▸ **Directions for this task**:
Leaving pictures out, repeat word for word the line that has "Task: Click the user" and each line that follows it to the end of the listing.

Start of Block

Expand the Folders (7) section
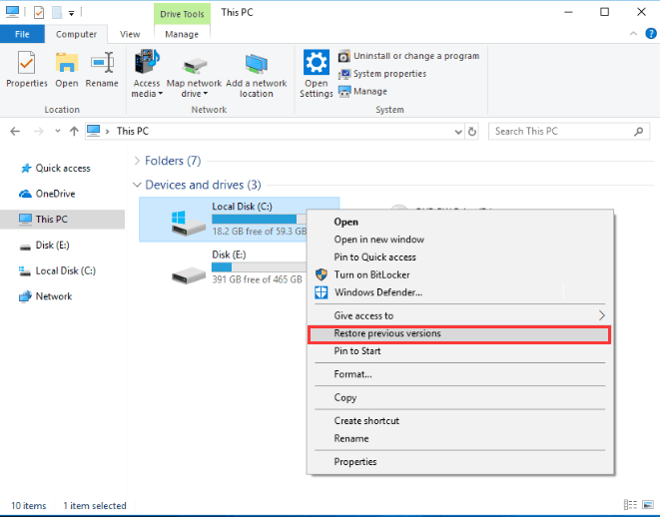 coord(137,161)
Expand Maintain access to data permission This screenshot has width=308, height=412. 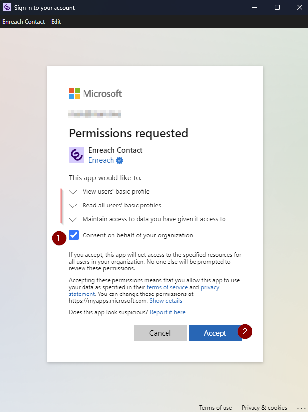click(73, 219)
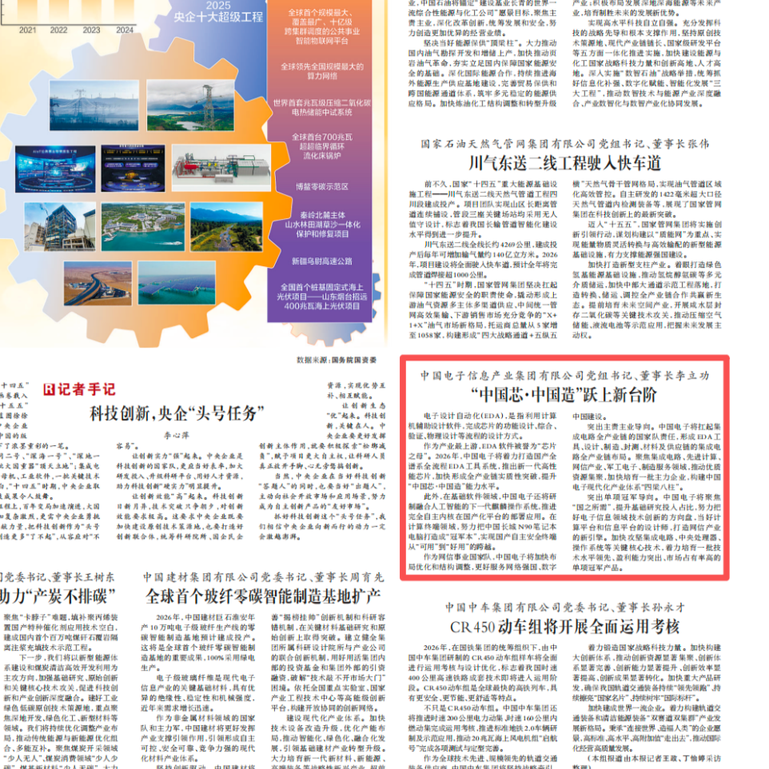Click the 全球首个玻纤零碳智能制造基地扩产 headline

pos(264,596)
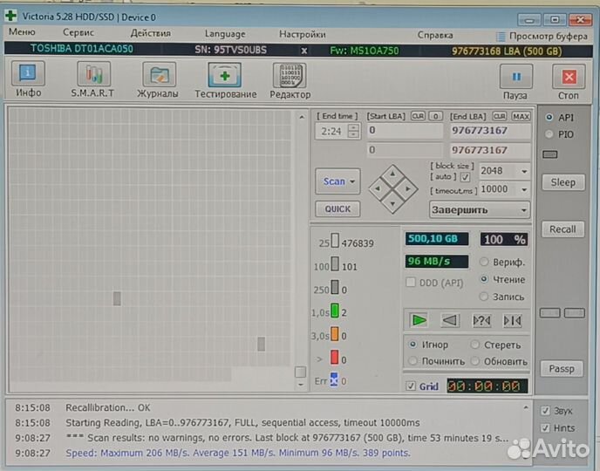
Task: Select the PIO mode radio button
Action: point(549,134)
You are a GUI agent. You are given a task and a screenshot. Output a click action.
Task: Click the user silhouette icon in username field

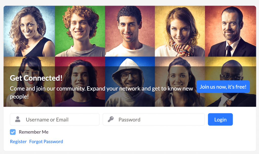18,119

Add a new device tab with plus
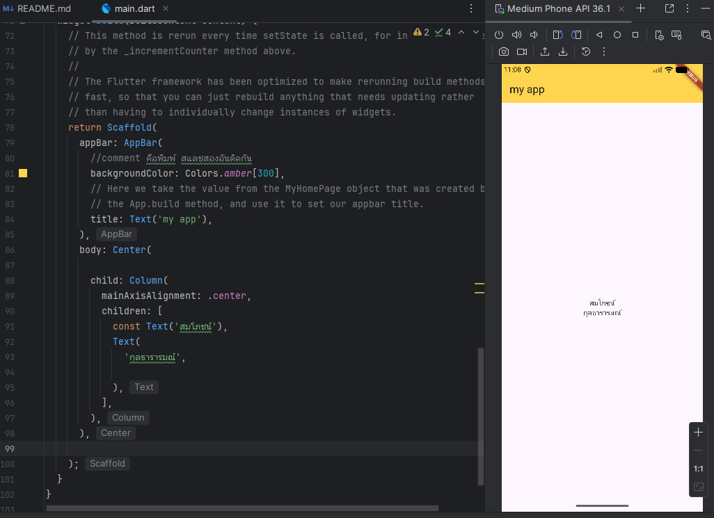click(641, 8)
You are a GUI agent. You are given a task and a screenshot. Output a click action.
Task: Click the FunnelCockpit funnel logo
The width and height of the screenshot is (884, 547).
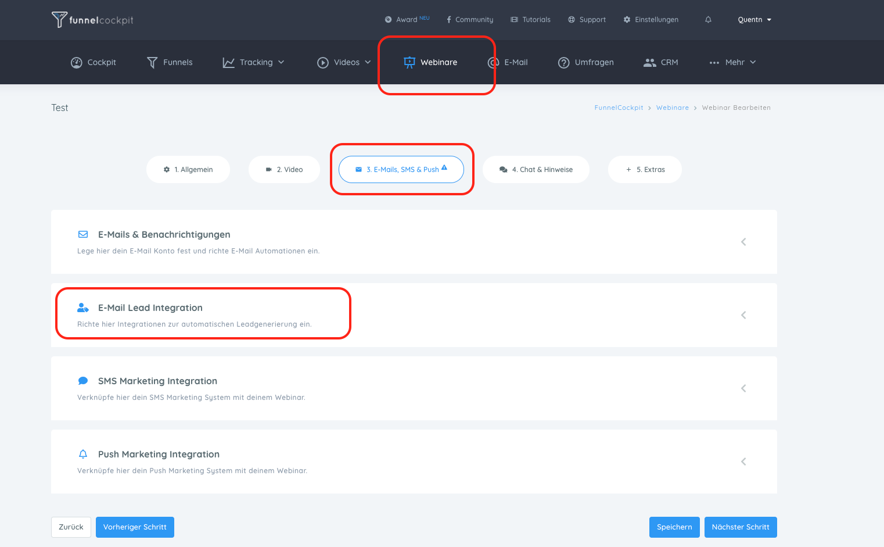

End of Block

▸ **Written solution**:
Task: Click the user silhouette icon in username field

18,119

Add a new device tab with plus
click(641, 8)
You are a GUI agent. You are given a task and a screenshot. Output a click action.
Task: Click the FunnelCockpit funnel logo
The width and height of the screenshot is (884, 547).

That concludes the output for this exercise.